GATE: project + role + all five flavors present; ubuntu-24.04-noble active (disk_format raw expected with image-conversion on). Do not proceed to 6.0 until this passes.

Step 6.0 -- Keypair + security group (capi-mgmt project)

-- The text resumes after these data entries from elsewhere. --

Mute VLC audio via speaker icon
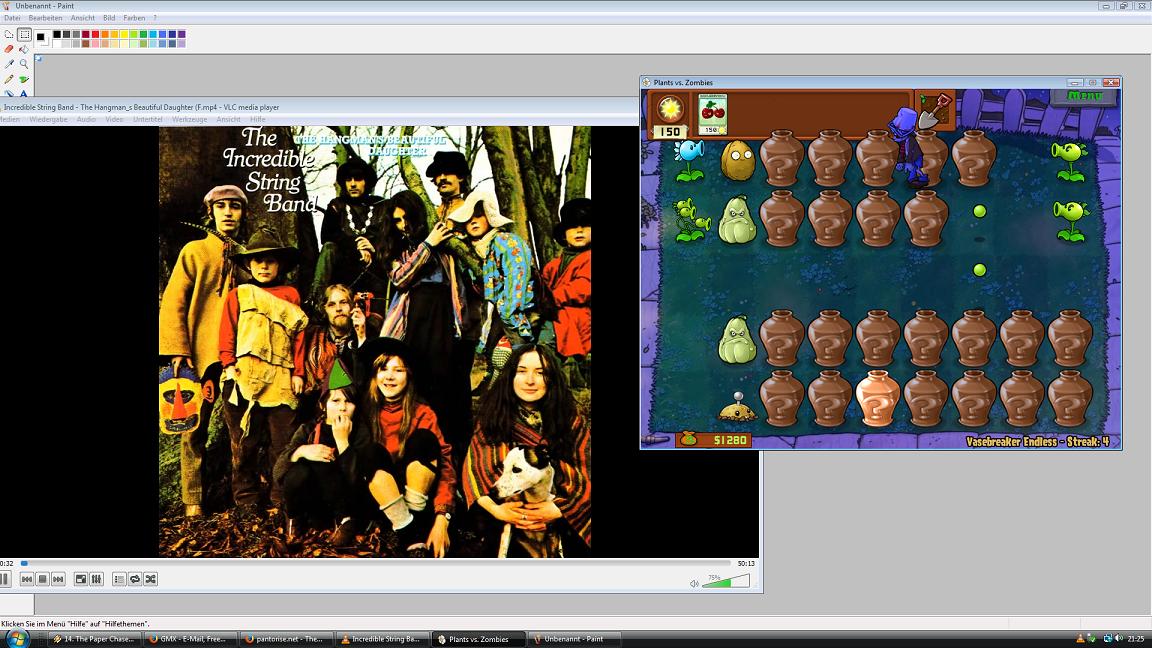[x=694, y=583]
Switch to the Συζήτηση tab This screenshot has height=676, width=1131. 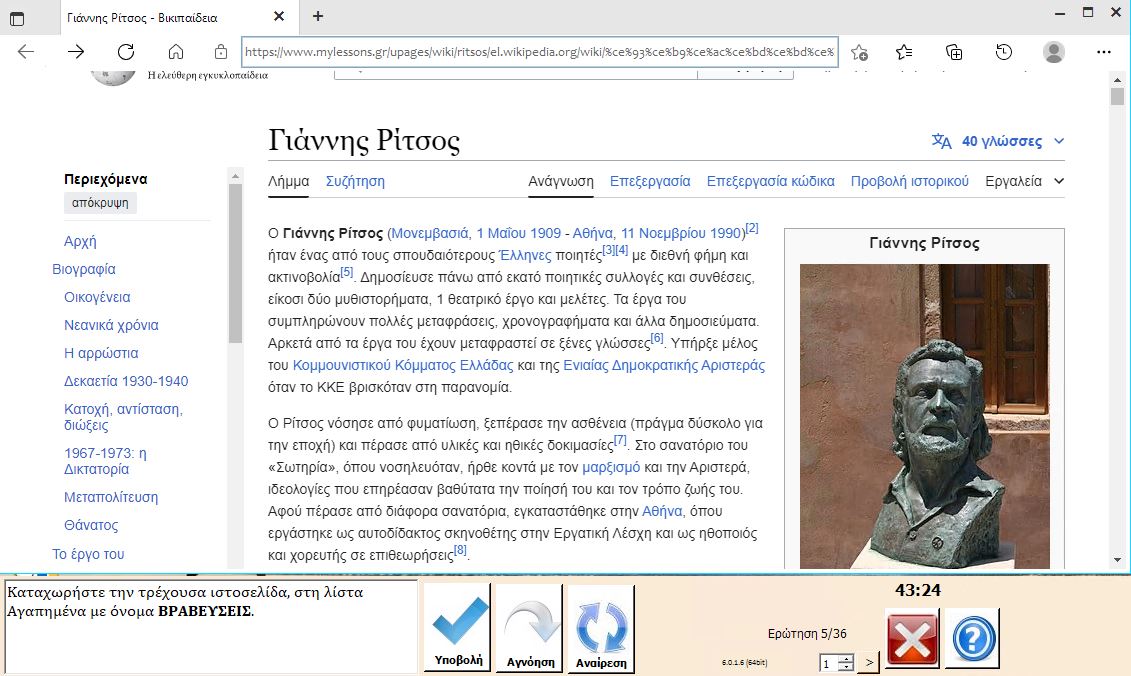(355, 181)
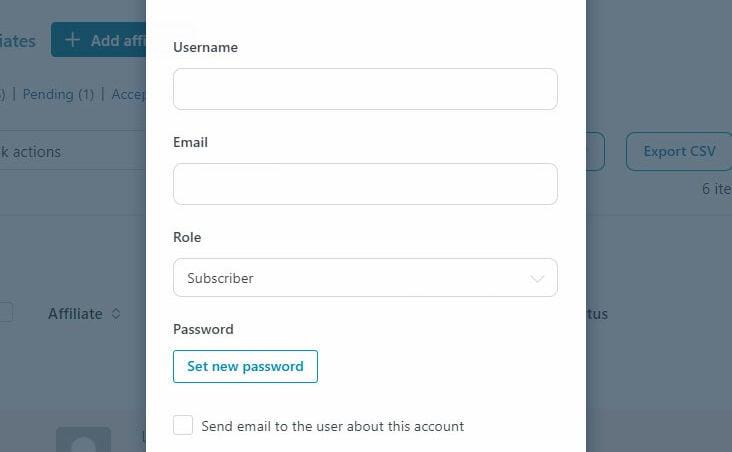
Task: Click the Add affiliate button label
Action: pyautogui.click(x=118, y=41)
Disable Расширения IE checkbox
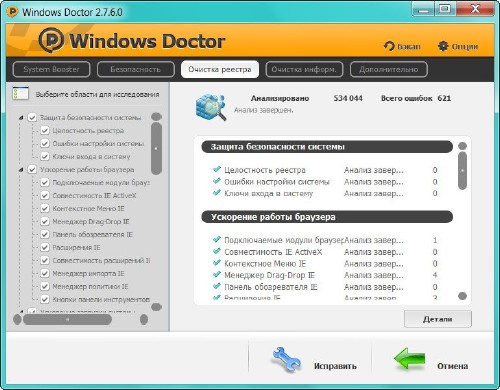Viewport: 500px width, 390px height. pyautogui.click(x=45, y=247)
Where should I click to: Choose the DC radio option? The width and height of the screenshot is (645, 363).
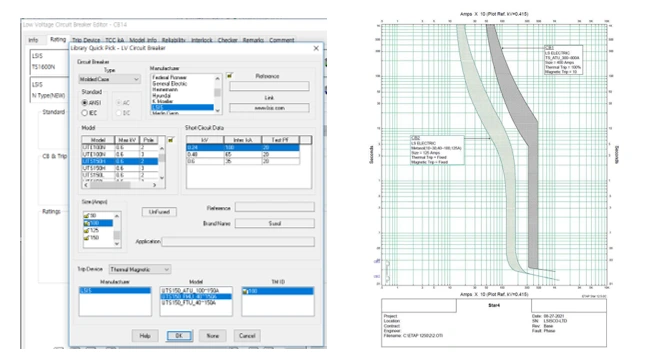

# RUN: jumphost Safe/idempotent setup -- consolidated. (LIVE-REVIEW: exact SG rule syntax is standard openstack-client; confirm on the redeploy test.)

( {
  set -u
  PROJ=capi-mgmt                                   # ENV(project)
  echo "=== keypair (import the jumphost pubkey) ==="
  openstack keypair show capi-mgmt-key >/dev/null 2>&1 \
    || openstack keypair create --public-key ~/.ssh/id_ed25519.pub capi-mgmt-key
  echo "=== security group capi-mgmt-sg (ingress 22 + 6443; egress default-allow) ==="
  openstack security group show capi-mgmt-sg >/dev/null 2>&1 \
    || openstack security group create --project "$PROJ" capi-mgmt-sg
  SG=$(openstack security group show capi-mgmt-sg -f value -c id)
  # add rules only if absent (re-run safe)
  openstack security group rule list "$SG" -f value -c "Port Range" | grep -q '^22:22' \
    || openstack security group rule create --proto tcp --dst-port 22   "$SG"
  openstack security group rule list "$SG" -f value -c "Port Range" | grep -q '^6443:6443' \
    || openstack security group rule create --proto tcp --dst-port 6443 "$SG"
  echo "=== verify ==="
  openstack security group rule list "$SG" -f value -c Protocol -c "Port Range"
} )

Expect: capi-mgmt-key present; capi-mgmt-sg with tcp/22 and tcp/6443 ingress.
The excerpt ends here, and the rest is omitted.